[HN Gopher] What Went Wrong?
___________________________________________________________________
What Went Wrong?
Author : headalgorithm
Score : 154 points
Date : 2021-07-17 11:34 UTC (11 hours ago)
(HTM) web link (queue.acm.org)
(TXT) w3m dump (queue.acm.org)
| nixpulvis wrote:
| I would gladly work for a prolific IRB.
| MrStonedOne wrote:
| In washington state, the state superior court ruled the police
| department was not liable for the impound fee paid by somebody
| who had their car impounded for 90* days for driving on what the
| computer reported was a suspended license, because they are
| exempt from mistakes from trusting their own computer system.
|
| This was the second time the department had wrongfully impounded
| his car and they made no attempt to fix the mistake from the
| first time, this didn't impact the ruling.
|
| Its gonna get much worse before it get any better.
| spaetzleesser wrote:
| It will get much worse I think. More and more companies are
| hiding behind algorithms and other computer systems while
| cutting support staff. If you are wronged you have nobody to
| talk to and they make no effort to correct the situation. the
| only recourse is a lawsuit which is way too expensive for most
| people. And even when they are caught the fines are usually
| only nominal.
|
| I think we are building up the ultimate faceless bureaucracies.
| [deleted]
| verytrivial wrote:
| I agree with nearly everything in this artictle but the following
| question stumped me: when exactly would a software disaster
| investigation board be employed?
|
| Plane goes down, train goes off rails or passes signal at danger,
| easy. But at what exact what point did the UK postmaster system
| "fail" enough for an investigation?
| andersource wrote:
| I would say at latest when people convicted because of it had
| their names cleared -
| https://www.bbc.com/news/business-56859357
| ashton314 wrote:
| > Personal information is the helium of IT systems--it leaks out
| of every crack or imperfection faster than seems possible.
|
| Might as well call it the _hydrogen_ of IT systems--get too much
| of it concentrated in one place, and all it takes is one little
| spark for it all to go up in flames. Boom!
| dgb23 wrote:
| Large amounts of money spent on government systems that never
| ship is a tragedy, but software projects like these tend to have
| a lot of open questions.
|
| We understand software development often as a discovery process
| (evolving requirements), especially if they are large or
| disruptive. So one critical output of any such project has to be
| knowledge that can be built upon, as in open, clearly specified
| and written papers. This should be done regardless of whether it
| failed or didn't fail.
| openthc wrote:
| In Washington State we have a system to track cannabis, the
| enforcement officers are supposed to be able to get reports from
| this system. The system is super buggy and also doesn't have
| meaningful reports. So there is a secondary system for officers
| to export to Excel documents. In one of the trainings they've
| been instructed to look for anomalies -- not real analisys, not
| even a pivot table. One thing they find is "negative quantities"
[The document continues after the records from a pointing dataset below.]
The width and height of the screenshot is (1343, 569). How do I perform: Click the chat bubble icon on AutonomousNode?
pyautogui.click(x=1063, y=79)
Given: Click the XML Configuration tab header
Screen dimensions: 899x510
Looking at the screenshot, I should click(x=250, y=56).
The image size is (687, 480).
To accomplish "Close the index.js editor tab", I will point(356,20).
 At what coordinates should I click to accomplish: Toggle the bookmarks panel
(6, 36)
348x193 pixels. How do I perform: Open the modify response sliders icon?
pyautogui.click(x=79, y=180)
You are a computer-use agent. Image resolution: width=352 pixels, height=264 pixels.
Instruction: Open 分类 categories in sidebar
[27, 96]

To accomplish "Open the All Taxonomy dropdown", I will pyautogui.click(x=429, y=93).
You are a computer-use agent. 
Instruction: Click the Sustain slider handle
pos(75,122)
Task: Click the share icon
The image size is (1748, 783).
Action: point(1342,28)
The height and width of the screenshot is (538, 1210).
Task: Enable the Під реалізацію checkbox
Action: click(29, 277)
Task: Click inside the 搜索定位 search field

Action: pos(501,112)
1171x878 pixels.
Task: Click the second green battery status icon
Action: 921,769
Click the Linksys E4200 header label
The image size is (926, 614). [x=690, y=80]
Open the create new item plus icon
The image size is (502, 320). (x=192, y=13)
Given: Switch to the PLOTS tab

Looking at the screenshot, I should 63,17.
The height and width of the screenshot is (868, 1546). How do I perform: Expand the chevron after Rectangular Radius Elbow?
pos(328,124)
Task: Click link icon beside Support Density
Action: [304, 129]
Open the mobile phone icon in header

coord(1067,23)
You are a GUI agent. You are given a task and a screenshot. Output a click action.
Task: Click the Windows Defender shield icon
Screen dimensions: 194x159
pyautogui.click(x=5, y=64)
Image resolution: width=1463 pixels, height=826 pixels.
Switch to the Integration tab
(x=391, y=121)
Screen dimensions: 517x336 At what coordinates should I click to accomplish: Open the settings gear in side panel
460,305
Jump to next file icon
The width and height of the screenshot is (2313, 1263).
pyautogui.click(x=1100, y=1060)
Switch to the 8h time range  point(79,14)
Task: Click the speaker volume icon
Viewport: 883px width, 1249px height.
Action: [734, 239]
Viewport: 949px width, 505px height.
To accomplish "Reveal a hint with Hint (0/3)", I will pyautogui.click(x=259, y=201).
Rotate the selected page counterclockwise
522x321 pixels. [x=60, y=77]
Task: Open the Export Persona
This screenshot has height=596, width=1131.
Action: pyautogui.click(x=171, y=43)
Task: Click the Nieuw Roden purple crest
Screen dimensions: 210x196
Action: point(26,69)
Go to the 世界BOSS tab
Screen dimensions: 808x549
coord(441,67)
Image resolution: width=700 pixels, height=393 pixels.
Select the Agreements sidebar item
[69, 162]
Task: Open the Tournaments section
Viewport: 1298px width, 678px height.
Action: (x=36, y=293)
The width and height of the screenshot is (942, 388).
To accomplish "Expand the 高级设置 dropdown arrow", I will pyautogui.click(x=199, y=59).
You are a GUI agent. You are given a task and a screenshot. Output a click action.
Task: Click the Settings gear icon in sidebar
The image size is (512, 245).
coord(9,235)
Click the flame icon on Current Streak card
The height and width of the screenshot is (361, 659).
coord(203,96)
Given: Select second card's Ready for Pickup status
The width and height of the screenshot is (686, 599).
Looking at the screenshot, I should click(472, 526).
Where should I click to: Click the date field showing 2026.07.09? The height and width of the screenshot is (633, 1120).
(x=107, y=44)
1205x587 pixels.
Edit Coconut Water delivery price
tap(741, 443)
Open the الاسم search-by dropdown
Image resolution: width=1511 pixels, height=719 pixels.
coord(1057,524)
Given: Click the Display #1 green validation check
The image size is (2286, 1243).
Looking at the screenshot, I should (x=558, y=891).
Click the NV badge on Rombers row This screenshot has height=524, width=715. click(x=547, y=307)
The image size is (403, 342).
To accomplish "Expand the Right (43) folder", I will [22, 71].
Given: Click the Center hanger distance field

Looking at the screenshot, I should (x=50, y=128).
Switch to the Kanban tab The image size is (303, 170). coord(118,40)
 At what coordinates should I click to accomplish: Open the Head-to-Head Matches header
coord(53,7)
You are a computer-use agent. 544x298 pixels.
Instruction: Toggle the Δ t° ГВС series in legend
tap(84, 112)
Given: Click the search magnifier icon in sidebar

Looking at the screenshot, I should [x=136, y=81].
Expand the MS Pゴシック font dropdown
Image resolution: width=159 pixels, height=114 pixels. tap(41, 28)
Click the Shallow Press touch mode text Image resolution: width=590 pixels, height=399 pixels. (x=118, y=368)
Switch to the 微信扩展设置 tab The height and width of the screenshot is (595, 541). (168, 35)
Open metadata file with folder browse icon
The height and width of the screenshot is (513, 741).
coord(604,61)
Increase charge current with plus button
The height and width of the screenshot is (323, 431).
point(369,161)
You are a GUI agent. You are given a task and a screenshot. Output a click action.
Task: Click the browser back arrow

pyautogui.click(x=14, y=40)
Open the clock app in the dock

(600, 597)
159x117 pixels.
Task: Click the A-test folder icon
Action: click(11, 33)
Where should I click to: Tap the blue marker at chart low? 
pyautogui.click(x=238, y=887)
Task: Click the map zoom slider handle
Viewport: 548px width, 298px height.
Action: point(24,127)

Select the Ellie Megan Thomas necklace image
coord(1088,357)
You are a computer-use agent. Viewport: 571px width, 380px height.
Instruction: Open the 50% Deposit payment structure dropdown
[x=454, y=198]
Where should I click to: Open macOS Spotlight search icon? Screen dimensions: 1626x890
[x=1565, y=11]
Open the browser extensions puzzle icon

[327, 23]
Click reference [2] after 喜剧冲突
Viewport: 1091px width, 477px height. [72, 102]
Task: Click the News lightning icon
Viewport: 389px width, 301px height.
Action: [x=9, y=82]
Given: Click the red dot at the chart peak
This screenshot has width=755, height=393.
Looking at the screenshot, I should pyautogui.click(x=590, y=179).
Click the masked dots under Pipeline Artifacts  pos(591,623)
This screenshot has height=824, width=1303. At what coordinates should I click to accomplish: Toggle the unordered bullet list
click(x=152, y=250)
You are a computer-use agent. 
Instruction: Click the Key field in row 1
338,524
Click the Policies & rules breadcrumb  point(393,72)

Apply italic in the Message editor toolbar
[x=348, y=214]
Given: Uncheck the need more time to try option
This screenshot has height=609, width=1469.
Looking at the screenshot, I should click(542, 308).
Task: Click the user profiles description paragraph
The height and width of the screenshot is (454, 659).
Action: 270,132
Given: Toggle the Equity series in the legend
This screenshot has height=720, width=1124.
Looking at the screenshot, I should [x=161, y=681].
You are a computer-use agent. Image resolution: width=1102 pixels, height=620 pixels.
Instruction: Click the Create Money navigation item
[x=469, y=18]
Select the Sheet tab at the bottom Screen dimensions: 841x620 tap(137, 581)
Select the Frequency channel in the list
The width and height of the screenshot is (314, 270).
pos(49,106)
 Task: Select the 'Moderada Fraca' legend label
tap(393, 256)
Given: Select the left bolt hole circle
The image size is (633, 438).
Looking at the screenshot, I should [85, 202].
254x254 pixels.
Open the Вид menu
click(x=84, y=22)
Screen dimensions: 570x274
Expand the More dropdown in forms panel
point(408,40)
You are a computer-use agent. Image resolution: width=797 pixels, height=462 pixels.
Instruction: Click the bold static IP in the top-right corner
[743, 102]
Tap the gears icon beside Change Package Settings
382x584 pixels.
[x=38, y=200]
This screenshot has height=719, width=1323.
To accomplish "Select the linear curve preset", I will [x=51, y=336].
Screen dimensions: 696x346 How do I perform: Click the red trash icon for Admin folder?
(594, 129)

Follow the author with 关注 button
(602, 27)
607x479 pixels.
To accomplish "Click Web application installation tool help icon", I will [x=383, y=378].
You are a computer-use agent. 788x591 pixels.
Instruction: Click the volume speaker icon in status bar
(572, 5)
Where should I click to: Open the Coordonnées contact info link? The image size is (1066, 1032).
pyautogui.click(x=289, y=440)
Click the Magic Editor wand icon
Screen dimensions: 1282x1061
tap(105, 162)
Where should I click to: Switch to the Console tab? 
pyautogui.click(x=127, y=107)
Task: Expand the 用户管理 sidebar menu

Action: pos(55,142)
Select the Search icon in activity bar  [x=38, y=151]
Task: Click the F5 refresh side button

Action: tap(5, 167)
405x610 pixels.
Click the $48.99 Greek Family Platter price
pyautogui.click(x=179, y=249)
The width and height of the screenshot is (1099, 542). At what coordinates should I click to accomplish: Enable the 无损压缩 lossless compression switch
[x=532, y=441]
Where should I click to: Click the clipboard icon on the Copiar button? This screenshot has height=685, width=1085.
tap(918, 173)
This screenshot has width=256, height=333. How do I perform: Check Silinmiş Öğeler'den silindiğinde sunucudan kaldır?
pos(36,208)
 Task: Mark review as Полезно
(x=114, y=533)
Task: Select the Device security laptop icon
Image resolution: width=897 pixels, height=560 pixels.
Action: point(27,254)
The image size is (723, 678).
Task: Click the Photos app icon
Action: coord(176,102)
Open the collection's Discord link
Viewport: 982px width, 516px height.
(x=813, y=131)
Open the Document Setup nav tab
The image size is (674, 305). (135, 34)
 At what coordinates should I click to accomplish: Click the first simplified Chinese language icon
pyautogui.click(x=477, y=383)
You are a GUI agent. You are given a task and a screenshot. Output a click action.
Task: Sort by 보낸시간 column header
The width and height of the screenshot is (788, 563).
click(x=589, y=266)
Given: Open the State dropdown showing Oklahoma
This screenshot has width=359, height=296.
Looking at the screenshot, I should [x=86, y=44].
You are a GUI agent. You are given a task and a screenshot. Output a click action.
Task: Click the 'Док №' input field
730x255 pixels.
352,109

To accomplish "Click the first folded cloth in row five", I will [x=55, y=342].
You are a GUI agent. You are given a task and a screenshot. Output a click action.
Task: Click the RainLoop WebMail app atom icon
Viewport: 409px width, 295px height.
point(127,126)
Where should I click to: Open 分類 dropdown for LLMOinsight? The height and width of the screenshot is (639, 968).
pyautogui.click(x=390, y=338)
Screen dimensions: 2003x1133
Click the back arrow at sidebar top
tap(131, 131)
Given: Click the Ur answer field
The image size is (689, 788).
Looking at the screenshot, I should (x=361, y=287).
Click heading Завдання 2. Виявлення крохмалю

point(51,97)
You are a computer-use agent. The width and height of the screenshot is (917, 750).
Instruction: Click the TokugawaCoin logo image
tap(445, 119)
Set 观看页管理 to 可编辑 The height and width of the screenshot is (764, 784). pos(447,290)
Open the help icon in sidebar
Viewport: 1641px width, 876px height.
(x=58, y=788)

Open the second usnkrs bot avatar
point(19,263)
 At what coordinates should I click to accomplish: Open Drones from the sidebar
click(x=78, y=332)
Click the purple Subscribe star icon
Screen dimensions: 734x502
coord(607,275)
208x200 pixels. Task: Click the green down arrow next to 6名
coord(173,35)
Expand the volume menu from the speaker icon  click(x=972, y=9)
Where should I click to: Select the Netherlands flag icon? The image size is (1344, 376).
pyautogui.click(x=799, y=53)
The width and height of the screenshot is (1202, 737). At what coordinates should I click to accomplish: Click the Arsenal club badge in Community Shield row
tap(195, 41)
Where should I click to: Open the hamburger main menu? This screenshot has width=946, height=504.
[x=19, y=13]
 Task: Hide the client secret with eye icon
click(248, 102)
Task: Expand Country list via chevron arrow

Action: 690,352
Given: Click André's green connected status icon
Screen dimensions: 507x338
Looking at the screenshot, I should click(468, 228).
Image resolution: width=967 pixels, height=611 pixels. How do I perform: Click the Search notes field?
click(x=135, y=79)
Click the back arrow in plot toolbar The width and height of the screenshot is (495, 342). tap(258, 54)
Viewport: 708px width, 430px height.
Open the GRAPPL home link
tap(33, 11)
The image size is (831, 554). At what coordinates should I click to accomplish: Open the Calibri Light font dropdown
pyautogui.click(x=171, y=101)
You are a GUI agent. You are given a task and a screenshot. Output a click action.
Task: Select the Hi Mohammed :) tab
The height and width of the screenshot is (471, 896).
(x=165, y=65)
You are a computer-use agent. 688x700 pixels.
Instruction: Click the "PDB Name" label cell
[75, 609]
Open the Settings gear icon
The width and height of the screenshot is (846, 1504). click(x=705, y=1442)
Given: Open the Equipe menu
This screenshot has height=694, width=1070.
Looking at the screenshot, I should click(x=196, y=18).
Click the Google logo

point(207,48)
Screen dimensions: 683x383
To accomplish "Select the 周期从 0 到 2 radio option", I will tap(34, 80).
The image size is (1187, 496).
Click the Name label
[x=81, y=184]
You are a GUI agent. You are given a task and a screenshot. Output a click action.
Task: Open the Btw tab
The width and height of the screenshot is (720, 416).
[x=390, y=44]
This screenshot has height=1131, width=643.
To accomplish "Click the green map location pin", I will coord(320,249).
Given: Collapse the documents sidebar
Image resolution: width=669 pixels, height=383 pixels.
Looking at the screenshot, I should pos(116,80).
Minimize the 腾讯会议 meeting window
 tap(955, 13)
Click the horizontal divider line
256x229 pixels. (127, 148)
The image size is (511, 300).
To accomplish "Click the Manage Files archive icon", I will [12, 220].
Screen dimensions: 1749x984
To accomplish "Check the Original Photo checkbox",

| -- but how can that be? (hint: it's bugs in the tracking
| software). Then enforcement shows up at the cannabis business to
| audit these negative numbers (or demand the business try to
| correct the data (which they cannot due to bugs)).
|
| So, crappy software gets law enforcement officers to basically
| review data "anomalies" created by bugs by visiting a business.
| The second most expensive method for data sanatization I can
| imagine. It's a poor use of their time and disruptive to the
| business.
|
| The system in WA is so buggy that the agency has opted to freeze
| the software rather than try to fix the issues. The future of
| government software is bleak -- so long as they keep using closed
| source packages from low-cost bidders.
| laurent92 wrote:
| Why isn't all software created for the government required to
| be open-source? Would that really drive the costs up, if the
| providers don't have the choice?
| openthc wrote:
| The vendor claimed that if the code was out it would be a
| security risk. The agency claims the vendor needs to protect
| their intellectual property rights. We have (some) visibility
| into other things our taxes pay for -- the software should
| absolutely be one -- expecially the regulatory compliance
| ones that drive enforcement action.
|
| Edit: also, they were breached anyway shortly after launch
| (2018) and then an email went around offerting to sell the
| code and data from their entire system.
| foobiekr wrote:
| Part of my job is to help the executives that I report to
| understand why things went wrong from the security perspective in
| our business unit. These are purely internal discussions, not
| even investigations. There are no penalties, but really, for
| things as egregious as hard coded passwords. As will become clear
| in a moment, the fact that my executives care is quite unusual.
|
| Culturally the result is coverups and lies.
|
| Engineers lie, managers lie, test people lie, directors lie,
| senior directors lie, vice president lie, external interesting
| teams are negotiated into minimizing certain critical failures,
| and so on. Managers don't want to hear it so that they can't be
| accused of lying, vice presidents don't wanna know, SVP's just
| want green squares on the cross-BU PowerPoint.
|
| This is internal discussion of revenue impacting incidents. Do
| you know what executives do care about? Revenue. Lost deals. If
| the people who care about money, including the account teams,
| don't care about security and severe quality issues enough to be
| honest enough to get to improvement, how could an external board
| accomplish anything for those very few incidents that actually
| become publicly visible?
|
| This isn't like the NTSB; I spent my life reading NTSB accident
| reports. They have actual real authority, there are potentially
| issues that might impact someone more than being caught
| distorting things.
| slyall wrote:
| I think you are overestimating the importance of "revenue
| impacting incidents" to company employees.
|
| If the company makes a couple of million extra or less this
| year it doesn't effect the majority of workers. Their bonus
| isn't going up or down etc. And remember this incident has
| already happened.
|
| By contrast if a report comes out blaming the loss on a worker,
| department or division then that could have major consequences.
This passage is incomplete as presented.